Kūmara became a less important crop with the introduction of the potato in the 1780s by Western sailors. The potato could grow in colder climates, and was considered noa (not tapu, or needing sacred rituals), so could be grown by women or slaves. Traditional cultivars of kūmara continued to be grown, but were mostly supplanted in the 1800s by American varieties that had been brought on Western whaling ships. Around 1819, an American whaler introduced a North American variety that was larger than traditional ones to Bay of Plenty Māori; this variety became known as the merikana (American). The waina (vine) variety was introduced in the 1850s by a whaler who had come from Rarotonga. This variety was propagated by vine cuttings, instead of the traditional Māori method of root planting (and is the source of the variety's name).
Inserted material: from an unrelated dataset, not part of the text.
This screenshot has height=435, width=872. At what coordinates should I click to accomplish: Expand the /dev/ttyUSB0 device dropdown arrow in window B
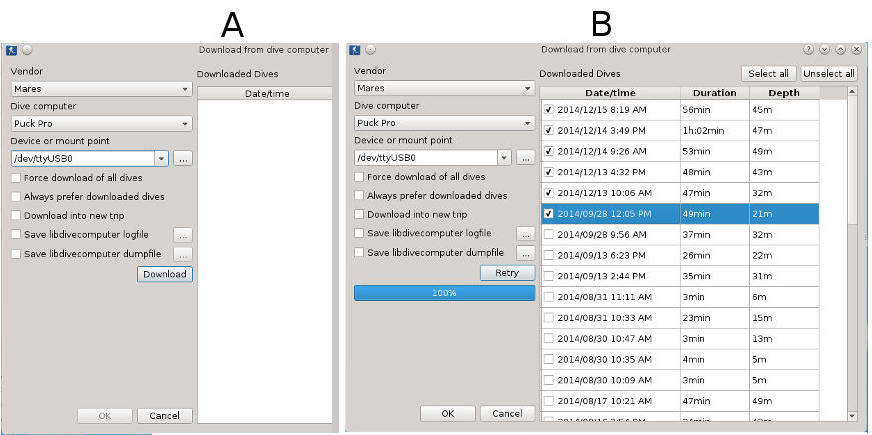505,158
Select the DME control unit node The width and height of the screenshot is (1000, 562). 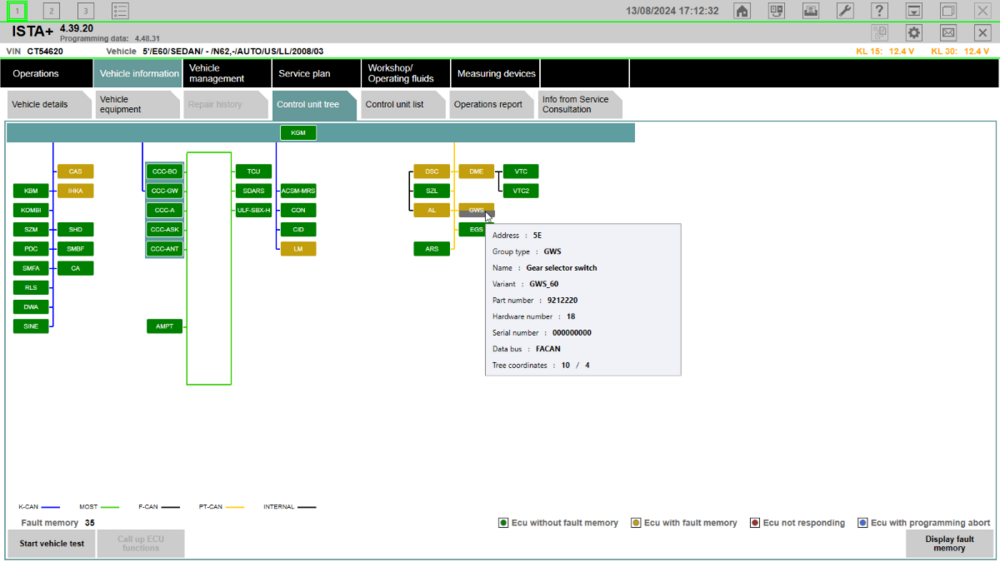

Varieties descended from the ones brought on whaling ships formed the basis of the modern commercial crop. From 1947 into the 1950s, black rot (Ceratocystis fimbriata) began to affect kūmara crops in the northern North Island. Chinese New Zealand gardeners Fay Gock and Joe Gock developed a disease-resistant variety of kūmara from a mutant form of waina at their market garden near the Pukaki Inlet in Māngere in the 1950s. The new variety, called Owairaka Red, was released commercially in 1954. The Gocks donated stock of the new variety, called Owairaka Red, to farms in New Zealand's main kūmara-growing area around Dargaville and Ruawai in the 1960s, saving the crop from loss to black rot.

In the 21st century, most commercial kūmara is grown in Northland. In 2020, there was 1600 ha of land planted in kūmara, producing 24,000 tonnes annually. The three main varieties are Owairaka Red, Toka Toka Gold and Beauregard (orange), with Owairaka Red being the most common. Toka Toka Gold was introduced by the Ministry of Agriculture and Fisheries in the 1960s from an unknown source, and was made commercially available in 1972. It is named after the Tokatoka peak near Dargaville. Beauregard, developed at Louisiana State University in 1987, was introduced to New Zealand from the US in 1991. Two new varieties were released commercially by Plant & Food Research in 2014: Purple Dawn (purple skin and purple flesh), and Orange Sunset (purple skin with orange and purple flesh).